I listened to a diverse set of papers in the last few days. Thoughtful, engaged reflections about listening to the experiences of people who may not be able to articulate their experiences in ‘recognisable’ ways. People who are too often silenced by the actions of others (including researchers).
About trying to open up, challenge and change academic practices (it was an academic conference..) We heard narratives about dementia, cancer, trauma, brain injury, hearing voices, autism, sexuality, child sexual abuse
I’m now thinking that there are some truly broken narratives in spaces you wouldn’t think to look.

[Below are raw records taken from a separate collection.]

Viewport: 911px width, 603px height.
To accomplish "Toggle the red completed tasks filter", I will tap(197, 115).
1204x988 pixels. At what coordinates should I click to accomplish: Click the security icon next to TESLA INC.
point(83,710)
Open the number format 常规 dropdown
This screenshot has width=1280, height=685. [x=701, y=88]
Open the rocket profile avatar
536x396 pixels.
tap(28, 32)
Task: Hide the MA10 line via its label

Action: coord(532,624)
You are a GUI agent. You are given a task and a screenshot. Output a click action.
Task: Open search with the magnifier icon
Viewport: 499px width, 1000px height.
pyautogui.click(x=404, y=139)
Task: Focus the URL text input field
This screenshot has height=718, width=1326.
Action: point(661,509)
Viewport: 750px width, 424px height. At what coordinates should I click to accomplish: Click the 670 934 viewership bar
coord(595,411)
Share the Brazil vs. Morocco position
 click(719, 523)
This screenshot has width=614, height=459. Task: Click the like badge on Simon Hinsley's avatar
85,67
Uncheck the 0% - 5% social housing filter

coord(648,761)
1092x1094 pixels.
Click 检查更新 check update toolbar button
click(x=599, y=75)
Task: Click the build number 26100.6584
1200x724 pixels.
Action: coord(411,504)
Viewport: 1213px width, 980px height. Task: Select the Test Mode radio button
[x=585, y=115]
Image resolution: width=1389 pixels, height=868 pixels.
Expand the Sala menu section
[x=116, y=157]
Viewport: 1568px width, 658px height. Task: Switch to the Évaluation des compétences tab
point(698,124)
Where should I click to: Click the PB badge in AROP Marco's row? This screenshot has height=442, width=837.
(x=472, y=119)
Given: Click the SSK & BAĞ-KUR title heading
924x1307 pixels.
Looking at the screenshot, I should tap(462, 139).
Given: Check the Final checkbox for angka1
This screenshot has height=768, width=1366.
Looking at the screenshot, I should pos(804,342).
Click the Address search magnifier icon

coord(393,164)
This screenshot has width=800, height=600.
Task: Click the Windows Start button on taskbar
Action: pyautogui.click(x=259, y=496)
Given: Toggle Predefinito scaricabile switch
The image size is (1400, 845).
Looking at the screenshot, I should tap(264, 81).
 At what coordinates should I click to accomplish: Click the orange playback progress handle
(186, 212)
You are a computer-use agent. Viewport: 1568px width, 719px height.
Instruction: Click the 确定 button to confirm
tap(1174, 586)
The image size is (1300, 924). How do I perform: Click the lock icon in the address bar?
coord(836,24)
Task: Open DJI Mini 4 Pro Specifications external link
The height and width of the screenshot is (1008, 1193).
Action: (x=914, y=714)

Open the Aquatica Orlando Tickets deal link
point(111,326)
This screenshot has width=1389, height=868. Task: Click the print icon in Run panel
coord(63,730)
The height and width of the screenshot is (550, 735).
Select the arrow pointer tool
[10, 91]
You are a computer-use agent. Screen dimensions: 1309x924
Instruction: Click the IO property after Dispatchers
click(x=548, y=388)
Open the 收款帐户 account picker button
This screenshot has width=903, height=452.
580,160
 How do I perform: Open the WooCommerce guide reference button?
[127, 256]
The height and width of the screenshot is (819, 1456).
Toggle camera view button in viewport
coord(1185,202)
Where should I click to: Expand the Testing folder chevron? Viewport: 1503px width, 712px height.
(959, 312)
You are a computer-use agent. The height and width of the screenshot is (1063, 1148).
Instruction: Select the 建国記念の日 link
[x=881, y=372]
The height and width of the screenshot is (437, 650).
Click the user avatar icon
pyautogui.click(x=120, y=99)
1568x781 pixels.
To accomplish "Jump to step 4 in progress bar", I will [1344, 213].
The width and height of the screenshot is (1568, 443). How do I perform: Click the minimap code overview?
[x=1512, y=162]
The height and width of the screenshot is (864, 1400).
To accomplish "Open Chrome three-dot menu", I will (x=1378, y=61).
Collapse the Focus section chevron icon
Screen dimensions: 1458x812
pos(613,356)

Common flaw; in obtaining the ‘truth’ you don’t upset the paying customer or word gets round and you don’t get new or return business. Ask any honest consultant in or of anything, and they will admit this?
The HR director who was assessed by a consultancy I worked for was the most incompetent of the assessed Execs of a struggling Public Organisation, and he/she held the consultancy budget. ‘What to do, what to do…consultancy partners wrestled with ‘tell them the truth…then …..’ probably not’??
Painful advice is not a good move where big ego’s live. Pragmatism rules with a long term head .
Many canny consultants are experts at keeping a red hot investigation running on till it cools a bit, and the fees coming in, and then delaying a report for ages till all the very bad stuff is hopefully forgotten; then burying all unavoidable facts in pages of empty text wrapped round a very well sugared pill.
No idea if any of this has happened here.